## Selected passage
= = = = = = =
Strategies to Recruit and Retain Veterans in Franchising
I’ve had the honor of working with a number of veterans and military members – listening to their inspiring stories and learning from their collaborative efforts and distinct backgrounds. I am consistently impressed by their commitment to become involved in our brand as entrepreneurs and to start their own journey within the franchise network. And, like many other franchise owners, providing an opportunity for veterans remains a top priority for our brand today.
Military veterans truly resemble the ideal franchisee across all industries. They are goal-oriented, carry vast leadership capabilities and bring forth experience in adapting and planning for the strategies needed to be successful. I’ve found that the best way to encourage veterans to live up to their potential as franchisees is to provide them with a business model that works best for them.
Here are a few critical elements to ensure that veterans get the most out of their experience as franchisees.
= = = = = = =
## What you need to do
(a) Answer these about the article on recruiting and retaining veterans in franchising:
(i) What does the brand treat as a top priority today?
(ii) Which three qualities make military veterans resemble the ideal franchisee?
(iii) What does the writer consider the best way to help veterans live up to their potential as franchisees?
(b) Carry on the article about recruiting and retaining veterans in franchising, picking up after its final sentence.

(Collected data entries)
= = = = = = =
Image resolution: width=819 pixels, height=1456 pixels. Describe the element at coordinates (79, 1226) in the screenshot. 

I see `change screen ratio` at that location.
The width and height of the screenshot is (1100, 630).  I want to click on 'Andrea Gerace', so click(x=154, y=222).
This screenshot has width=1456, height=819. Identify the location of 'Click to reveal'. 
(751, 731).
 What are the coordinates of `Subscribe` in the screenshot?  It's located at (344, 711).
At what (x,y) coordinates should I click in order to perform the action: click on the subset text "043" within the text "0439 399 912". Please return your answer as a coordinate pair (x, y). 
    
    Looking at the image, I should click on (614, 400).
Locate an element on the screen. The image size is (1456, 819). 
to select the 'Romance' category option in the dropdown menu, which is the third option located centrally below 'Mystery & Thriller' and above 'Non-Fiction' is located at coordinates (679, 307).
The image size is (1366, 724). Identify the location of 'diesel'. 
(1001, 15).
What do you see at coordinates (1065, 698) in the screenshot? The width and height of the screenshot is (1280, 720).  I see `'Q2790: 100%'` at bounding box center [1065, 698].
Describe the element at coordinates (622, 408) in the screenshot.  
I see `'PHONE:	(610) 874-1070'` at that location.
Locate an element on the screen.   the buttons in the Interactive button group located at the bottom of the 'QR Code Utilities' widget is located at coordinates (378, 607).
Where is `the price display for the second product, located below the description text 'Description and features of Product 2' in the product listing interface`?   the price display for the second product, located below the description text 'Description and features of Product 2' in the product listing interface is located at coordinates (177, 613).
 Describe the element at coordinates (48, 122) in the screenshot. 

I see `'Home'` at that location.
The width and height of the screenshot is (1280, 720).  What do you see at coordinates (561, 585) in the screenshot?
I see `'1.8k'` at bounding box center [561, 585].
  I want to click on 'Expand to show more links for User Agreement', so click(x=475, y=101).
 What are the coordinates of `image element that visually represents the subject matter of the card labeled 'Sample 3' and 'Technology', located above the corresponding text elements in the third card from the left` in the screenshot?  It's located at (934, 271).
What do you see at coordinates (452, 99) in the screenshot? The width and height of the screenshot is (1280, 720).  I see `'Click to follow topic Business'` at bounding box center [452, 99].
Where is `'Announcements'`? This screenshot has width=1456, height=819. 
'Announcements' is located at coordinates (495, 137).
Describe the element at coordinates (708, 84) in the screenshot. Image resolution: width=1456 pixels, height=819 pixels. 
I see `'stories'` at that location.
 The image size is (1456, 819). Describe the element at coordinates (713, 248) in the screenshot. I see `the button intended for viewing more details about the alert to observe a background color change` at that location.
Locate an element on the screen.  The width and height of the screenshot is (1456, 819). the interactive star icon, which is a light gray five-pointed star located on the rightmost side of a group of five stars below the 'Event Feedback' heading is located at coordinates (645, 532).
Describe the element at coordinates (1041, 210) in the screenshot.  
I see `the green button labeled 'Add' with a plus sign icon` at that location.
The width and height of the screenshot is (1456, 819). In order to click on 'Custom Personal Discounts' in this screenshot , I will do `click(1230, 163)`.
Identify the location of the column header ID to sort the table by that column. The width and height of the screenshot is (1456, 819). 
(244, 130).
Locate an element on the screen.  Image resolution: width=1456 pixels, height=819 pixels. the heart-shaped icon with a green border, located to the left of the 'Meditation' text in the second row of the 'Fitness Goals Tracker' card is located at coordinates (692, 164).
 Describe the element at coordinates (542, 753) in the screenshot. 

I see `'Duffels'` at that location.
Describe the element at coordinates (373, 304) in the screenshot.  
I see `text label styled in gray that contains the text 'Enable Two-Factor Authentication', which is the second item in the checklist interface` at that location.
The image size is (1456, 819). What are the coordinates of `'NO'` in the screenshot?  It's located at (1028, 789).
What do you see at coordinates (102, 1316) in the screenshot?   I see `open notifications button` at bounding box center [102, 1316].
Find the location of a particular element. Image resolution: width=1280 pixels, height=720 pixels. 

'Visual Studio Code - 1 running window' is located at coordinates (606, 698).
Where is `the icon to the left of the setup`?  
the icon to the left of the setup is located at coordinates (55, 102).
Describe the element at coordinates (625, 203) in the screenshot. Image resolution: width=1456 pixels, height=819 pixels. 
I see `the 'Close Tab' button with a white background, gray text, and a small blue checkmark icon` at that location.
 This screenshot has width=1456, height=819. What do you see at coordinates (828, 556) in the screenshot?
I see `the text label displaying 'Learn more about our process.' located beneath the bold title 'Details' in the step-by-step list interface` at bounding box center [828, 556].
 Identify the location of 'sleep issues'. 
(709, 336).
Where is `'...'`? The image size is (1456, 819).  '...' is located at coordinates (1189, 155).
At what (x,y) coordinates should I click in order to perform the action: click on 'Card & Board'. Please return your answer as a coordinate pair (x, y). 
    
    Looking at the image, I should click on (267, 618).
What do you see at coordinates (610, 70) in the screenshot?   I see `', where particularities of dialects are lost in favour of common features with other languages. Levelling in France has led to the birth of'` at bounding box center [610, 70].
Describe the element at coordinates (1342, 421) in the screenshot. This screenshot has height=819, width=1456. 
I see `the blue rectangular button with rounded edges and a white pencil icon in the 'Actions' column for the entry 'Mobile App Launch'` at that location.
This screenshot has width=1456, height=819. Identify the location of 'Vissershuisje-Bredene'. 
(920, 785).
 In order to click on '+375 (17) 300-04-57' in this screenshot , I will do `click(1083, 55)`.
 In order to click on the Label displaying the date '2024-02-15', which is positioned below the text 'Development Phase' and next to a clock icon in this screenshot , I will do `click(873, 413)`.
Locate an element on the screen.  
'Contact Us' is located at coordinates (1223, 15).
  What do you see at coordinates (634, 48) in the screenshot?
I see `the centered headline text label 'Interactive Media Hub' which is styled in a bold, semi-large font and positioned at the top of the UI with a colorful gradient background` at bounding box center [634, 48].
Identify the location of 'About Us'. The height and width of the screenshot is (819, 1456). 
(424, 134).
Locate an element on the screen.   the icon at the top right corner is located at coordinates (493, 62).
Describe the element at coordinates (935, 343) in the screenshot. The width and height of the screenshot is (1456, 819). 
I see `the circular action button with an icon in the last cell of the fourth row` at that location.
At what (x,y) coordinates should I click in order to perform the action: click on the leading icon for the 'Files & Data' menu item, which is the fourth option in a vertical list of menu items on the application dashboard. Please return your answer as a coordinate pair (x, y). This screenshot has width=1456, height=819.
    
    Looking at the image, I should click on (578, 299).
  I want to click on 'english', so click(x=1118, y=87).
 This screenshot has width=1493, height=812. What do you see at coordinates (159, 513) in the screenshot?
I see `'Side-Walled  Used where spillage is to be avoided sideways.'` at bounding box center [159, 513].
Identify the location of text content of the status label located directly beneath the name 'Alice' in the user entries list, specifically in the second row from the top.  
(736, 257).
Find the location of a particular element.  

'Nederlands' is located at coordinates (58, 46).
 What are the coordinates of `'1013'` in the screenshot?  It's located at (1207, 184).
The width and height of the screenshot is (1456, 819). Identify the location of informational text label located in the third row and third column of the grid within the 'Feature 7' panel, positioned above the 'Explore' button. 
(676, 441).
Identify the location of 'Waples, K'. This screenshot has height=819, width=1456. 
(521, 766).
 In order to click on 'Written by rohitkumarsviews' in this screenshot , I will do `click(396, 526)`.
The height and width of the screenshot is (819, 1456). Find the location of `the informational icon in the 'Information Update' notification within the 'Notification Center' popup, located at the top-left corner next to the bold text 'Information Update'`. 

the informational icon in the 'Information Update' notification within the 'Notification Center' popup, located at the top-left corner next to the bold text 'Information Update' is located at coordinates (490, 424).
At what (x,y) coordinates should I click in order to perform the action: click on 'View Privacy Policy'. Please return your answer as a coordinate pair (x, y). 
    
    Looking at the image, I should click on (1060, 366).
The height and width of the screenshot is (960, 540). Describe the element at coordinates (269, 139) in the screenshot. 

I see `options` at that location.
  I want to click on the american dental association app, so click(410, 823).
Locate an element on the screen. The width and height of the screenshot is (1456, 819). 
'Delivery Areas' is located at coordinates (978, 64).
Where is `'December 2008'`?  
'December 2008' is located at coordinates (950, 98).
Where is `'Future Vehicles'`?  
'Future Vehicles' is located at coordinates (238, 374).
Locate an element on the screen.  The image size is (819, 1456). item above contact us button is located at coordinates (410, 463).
= = = = = = =
## Task answers
(a)
(i) Providing an opportunity for veterans.
(ii) They are goal-oriented, carry vast leadership capabilities and bring experience in adapting and planning for the strategies needed to be successful.
(iii) Providing them with a business model that works best for them.

(b)
Prioritize support and resources
On a number of occasions, I have met with veterans in our franchise system who expressed that owning their own business has always been a long-term goal. Many of these retired military members had already built the work ethic and adaptability to become business owners, but faced a sizeable problem across the board. The veterans who had spent years overseas found that they grew unfamiliar with the common business practices and resources required to build a successful company. They had the right ideas and goals, but they didn’t know where to start. That’s why a thorough franchise model is critical in the process of bringing veterans on to your team.
Providing necessary support and essential resources should be the backbone of your franchise model. Veterans already carry the motivation and diligence to be successful, but they also need an extensive support system to tap into in order to fully bring their ideas to fruition. Points of contact for every aspect of the business and a list of trusted vendors they can collaborate with are just a few examples of how you can provide your veteran franchisees with everything they need to unleash their full potential.
Keep a diverse network
Veteran businesses are known for their longevity and employee retainment. Throughout the course of their military experience, veterans work with people of all backgrounds and from various areas of expertise – communicating and collaborating with individuals from all over the world is simply something they’ve been trained to do.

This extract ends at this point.